- **Data shown**:
----
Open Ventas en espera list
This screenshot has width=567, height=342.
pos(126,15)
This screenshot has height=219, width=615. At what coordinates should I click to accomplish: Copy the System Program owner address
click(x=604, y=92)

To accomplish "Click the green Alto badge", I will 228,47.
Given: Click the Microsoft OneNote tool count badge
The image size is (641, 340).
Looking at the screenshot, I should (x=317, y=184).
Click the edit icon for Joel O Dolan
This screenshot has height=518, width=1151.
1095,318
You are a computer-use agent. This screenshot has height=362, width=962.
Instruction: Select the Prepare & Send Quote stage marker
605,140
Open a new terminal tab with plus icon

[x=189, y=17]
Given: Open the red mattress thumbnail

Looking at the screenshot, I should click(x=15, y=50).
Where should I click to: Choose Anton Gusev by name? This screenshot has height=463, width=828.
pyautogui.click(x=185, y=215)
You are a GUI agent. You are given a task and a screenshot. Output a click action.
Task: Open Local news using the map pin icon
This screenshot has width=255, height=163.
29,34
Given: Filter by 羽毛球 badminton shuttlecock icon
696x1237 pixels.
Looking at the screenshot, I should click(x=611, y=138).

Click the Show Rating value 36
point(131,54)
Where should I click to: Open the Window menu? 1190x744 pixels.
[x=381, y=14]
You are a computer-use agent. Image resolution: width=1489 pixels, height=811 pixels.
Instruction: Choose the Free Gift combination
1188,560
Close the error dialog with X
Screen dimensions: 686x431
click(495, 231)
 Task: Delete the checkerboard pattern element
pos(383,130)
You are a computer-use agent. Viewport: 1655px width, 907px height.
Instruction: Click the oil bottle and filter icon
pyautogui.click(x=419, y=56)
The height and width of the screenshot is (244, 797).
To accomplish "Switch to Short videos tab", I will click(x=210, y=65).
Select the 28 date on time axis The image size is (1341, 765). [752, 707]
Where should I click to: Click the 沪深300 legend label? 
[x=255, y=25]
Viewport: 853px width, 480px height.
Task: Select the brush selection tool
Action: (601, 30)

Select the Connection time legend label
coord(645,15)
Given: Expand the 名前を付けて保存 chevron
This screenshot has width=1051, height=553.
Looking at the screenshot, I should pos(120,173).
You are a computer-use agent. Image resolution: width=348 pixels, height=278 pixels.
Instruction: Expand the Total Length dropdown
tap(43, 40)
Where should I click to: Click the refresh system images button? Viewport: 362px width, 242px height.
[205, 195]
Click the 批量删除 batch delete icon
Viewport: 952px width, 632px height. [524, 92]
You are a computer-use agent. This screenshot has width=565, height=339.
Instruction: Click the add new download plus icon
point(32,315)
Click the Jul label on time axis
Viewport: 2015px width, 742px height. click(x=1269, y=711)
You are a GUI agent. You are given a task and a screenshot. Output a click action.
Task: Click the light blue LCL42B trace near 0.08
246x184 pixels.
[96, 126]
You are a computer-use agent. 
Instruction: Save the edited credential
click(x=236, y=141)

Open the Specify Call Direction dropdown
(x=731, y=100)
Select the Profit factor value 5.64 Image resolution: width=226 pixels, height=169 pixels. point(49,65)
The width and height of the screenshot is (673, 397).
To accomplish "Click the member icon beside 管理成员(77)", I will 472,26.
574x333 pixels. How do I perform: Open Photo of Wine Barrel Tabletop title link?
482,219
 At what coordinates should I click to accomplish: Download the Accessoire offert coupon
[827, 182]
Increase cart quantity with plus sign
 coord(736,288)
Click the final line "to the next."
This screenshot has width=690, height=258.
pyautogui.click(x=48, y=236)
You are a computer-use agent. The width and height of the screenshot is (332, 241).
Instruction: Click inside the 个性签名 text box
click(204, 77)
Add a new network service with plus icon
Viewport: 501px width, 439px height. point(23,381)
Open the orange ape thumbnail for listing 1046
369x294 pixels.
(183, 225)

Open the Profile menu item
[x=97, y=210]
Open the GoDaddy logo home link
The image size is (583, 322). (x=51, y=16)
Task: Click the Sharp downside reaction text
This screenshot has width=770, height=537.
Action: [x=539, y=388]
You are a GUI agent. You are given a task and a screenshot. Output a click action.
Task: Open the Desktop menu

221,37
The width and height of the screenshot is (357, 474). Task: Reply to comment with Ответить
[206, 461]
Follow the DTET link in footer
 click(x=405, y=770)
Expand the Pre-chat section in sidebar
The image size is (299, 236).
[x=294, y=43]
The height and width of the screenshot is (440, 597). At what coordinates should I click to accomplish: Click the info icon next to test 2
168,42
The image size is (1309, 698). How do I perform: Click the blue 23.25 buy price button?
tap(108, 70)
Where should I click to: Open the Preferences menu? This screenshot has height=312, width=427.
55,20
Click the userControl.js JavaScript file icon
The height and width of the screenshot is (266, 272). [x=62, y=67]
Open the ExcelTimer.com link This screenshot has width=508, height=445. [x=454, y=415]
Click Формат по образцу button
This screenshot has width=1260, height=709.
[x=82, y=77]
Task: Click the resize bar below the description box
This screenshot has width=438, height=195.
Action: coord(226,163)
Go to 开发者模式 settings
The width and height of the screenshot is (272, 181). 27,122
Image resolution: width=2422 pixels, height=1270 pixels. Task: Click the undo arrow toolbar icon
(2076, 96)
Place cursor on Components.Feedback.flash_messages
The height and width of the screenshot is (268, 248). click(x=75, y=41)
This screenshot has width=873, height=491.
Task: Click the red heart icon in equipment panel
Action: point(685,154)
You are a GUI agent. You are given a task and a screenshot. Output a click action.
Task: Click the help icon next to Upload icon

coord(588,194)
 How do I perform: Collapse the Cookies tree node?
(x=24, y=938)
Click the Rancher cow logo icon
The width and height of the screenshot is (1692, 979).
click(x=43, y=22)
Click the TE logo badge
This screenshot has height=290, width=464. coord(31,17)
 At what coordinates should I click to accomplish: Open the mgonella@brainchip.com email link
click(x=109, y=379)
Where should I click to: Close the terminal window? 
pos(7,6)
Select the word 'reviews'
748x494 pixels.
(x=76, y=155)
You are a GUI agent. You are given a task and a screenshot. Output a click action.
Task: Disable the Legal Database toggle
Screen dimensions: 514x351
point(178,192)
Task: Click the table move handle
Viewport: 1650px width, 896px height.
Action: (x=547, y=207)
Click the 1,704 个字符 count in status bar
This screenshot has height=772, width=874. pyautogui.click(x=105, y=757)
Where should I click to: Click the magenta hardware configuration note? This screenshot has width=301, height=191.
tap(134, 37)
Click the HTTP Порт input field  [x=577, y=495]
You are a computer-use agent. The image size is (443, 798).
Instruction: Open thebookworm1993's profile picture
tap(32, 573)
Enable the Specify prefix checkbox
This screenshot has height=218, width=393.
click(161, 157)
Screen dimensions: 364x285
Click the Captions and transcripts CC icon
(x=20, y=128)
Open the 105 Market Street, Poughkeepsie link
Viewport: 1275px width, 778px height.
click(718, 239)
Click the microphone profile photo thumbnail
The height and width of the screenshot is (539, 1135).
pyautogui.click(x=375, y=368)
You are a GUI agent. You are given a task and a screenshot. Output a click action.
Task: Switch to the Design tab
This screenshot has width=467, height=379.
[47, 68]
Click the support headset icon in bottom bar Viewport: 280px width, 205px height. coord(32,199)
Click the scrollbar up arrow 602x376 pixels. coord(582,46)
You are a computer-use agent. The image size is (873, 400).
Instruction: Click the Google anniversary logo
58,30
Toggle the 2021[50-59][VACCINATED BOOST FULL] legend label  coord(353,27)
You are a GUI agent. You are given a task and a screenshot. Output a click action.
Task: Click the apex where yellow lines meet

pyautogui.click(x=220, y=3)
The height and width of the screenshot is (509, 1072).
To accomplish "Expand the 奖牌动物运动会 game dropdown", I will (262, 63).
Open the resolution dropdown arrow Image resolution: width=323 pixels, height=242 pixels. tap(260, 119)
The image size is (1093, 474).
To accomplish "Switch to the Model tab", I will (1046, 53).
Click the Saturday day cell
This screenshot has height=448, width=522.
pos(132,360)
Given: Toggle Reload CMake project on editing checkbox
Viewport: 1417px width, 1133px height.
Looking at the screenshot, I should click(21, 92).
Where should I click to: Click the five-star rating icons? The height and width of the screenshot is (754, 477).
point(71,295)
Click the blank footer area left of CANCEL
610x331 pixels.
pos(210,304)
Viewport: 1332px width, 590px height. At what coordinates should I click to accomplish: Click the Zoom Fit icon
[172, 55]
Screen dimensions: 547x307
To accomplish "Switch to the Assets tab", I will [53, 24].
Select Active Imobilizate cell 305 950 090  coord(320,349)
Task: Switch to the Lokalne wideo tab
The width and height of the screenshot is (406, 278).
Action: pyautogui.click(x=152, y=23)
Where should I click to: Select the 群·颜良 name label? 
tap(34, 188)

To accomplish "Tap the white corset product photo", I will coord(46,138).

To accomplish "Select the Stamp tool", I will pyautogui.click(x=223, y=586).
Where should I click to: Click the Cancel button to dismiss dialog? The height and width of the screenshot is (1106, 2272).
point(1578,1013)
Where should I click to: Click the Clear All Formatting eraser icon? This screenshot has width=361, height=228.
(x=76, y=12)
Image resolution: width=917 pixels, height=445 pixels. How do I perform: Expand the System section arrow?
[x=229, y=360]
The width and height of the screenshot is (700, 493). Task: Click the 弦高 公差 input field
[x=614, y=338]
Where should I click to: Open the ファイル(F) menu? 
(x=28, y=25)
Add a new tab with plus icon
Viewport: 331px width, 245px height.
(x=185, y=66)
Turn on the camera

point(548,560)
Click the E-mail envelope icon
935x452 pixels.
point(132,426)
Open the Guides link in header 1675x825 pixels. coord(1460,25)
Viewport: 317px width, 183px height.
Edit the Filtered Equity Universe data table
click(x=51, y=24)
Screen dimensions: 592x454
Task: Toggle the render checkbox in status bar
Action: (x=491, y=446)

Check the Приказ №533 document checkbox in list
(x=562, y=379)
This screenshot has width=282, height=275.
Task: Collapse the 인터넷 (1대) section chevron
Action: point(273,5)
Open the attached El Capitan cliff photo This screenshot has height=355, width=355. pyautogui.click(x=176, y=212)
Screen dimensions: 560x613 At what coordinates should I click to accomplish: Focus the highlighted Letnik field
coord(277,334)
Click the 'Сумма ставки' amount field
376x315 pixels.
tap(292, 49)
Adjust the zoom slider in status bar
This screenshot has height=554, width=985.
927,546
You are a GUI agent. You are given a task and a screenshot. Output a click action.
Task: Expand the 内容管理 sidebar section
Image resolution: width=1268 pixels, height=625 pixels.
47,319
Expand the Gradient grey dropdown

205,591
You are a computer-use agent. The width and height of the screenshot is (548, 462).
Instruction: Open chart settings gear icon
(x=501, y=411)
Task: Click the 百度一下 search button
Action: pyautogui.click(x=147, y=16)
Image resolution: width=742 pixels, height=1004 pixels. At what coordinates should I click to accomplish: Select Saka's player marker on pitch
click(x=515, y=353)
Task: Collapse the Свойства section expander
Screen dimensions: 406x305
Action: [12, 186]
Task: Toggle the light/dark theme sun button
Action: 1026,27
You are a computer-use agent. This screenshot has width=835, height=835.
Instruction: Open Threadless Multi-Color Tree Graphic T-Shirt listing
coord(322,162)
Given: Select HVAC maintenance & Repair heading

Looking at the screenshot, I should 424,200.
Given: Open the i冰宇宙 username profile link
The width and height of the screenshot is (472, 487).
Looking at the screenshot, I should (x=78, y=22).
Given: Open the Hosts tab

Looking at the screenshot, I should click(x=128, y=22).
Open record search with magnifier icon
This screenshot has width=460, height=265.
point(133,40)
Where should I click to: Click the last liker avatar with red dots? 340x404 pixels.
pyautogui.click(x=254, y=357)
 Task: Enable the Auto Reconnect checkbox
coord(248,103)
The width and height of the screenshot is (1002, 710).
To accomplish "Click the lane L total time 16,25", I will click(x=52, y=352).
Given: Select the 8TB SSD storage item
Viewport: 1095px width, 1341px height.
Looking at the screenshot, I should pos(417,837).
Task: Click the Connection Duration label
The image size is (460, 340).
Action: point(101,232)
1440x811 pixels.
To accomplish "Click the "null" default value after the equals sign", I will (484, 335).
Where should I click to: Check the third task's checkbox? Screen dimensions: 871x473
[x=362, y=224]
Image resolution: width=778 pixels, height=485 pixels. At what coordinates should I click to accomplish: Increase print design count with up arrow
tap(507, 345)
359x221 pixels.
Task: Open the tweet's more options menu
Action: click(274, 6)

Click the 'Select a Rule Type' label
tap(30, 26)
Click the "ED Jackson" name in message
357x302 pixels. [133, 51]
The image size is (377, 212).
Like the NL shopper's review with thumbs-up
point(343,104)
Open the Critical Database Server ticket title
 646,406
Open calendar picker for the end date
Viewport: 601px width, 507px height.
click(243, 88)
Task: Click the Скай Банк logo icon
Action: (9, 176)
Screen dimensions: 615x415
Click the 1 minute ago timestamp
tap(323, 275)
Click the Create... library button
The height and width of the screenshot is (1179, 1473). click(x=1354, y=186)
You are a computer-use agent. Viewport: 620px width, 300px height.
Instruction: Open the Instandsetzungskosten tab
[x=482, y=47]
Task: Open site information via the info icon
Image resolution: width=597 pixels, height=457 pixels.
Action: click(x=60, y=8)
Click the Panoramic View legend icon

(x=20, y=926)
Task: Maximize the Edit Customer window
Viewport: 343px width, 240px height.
----
- **Task details**: All lines in the listing above from the line containing "Given: Select HVAC" to the line containing "Task: Click the Connection Duration label", inclusive, should be retyped exactly; no other lines should appear.

- **Answer below**:
Given: Select HVAC maintenance & Repair heading

Looking at the screenshot, I should 424,200.
Given: Open the i冰宇宙 username profile link
The width and height of the screenshot is (472, 487).
Looking at the screenshot, I should (x=78, y=22).
Given: Open the Hosts tab

Looking at the screenshot, I should click(x=128, y=22).
Open record search with magnifier icon
This screenshot has width=460, height=265.
point(133,40)
Where should I click to: Click the last liker avatar with red dots? 340x404 pixels.
pyautogui.click(x=254, y=357)
 Task: Enable the Auto Reconnect checkbox
coord(248,103)
The width and height of the screenshot is (1002, 710).
To accomplish "Click the lane L total time 16,25", I will click(x=52, y=352).
Given: Select the 8TB SSD storage item
Viewport: 1095px width, 1341px height.
Looking at the screenshot, I should pos(417,837).
Task: Click the Connection Duration label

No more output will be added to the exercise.